[Start of section]
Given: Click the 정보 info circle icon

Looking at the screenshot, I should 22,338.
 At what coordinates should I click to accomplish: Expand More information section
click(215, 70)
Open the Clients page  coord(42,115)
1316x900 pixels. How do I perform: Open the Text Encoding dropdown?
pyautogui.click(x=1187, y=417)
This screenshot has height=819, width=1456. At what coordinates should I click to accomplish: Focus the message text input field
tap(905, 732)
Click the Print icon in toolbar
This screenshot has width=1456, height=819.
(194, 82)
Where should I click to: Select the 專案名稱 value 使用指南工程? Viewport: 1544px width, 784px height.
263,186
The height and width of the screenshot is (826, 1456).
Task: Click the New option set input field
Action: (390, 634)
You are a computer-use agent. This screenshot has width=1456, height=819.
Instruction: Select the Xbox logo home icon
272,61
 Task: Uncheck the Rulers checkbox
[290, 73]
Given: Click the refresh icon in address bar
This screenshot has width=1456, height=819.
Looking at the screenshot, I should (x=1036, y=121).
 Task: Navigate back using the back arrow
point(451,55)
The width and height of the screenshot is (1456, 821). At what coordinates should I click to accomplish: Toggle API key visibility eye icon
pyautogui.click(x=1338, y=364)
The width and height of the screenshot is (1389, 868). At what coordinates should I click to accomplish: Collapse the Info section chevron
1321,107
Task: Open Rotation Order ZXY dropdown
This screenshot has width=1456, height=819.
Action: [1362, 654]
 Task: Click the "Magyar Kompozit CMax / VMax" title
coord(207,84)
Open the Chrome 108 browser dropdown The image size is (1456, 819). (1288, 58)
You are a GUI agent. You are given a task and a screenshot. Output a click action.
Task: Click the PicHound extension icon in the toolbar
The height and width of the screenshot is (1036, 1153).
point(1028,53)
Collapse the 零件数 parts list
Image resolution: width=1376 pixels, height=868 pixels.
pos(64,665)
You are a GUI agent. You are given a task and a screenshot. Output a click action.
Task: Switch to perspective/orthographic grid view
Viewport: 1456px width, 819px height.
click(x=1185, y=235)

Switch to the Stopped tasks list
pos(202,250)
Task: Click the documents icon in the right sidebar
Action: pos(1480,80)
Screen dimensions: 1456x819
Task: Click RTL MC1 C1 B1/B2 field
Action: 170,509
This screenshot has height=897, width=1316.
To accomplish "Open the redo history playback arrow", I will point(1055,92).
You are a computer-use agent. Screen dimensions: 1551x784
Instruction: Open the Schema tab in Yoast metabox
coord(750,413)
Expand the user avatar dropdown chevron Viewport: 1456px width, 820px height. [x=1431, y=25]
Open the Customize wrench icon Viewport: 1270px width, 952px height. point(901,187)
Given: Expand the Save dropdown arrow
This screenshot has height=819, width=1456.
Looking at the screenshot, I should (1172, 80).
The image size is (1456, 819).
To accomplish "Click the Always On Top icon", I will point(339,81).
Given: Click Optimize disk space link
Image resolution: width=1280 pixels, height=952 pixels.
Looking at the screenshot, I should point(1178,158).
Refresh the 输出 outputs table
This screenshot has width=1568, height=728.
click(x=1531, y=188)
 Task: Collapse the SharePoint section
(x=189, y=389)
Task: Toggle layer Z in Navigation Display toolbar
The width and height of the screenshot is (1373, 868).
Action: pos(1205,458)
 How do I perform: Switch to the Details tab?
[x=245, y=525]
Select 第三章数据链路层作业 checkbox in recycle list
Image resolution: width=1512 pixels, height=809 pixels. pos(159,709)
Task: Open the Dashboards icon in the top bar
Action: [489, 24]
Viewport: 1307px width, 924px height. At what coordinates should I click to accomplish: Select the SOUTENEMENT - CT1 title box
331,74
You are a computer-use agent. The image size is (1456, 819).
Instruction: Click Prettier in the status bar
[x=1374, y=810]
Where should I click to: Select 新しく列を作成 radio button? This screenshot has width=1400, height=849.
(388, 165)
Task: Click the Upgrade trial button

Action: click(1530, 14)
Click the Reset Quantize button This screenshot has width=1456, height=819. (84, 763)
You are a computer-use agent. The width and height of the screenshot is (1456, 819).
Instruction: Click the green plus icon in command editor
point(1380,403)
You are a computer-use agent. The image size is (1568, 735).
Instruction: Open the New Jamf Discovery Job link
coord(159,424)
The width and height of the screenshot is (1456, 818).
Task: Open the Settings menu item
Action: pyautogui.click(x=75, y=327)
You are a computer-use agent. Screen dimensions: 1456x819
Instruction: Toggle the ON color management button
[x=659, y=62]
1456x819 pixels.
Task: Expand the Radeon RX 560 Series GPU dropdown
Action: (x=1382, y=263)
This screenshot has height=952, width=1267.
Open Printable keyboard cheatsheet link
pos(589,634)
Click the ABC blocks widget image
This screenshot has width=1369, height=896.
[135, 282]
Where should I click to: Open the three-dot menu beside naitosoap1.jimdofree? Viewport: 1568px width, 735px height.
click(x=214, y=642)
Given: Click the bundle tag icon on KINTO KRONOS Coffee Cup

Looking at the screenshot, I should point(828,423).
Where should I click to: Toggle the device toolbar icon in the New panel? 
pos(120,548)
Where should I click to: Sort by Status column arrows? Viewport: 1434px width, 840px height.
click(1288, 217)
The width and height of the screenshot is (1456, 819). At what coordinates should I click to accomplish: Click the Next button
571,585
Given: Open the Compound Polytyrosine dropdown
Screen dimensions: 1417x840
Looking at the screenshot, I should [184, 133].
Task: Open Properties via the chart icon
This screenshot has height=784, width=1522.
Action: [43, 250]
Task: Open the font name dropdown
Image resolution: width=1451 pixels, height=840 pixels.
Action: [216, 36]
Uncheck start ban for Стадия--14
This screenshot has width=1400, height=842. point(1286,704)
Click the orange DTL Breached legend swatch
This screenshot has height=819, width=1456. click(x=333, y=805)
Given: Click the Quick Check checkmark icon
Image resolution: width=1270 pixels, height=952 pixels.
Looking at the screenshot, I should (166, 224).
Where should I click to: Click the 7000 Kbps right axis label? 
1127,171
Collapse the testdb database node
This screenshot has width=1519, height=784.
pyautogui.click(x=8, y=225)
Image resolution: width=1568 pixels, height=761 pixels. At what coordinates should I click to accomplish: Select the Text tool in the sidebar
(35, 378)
[End of section]
Reproduce the listing above exactly from the line containing "This screenshot has width=1519, height=784." through its last line, with both of those lines included.

This screenshot has width=1519, height=784.
pyautogui.click(x=8, y=225)
Image resolution: width=1568 pixels, height=761 pixels. At what coordinates should I click to accomplish: Select the Text tool in the sidebar
(35, 378)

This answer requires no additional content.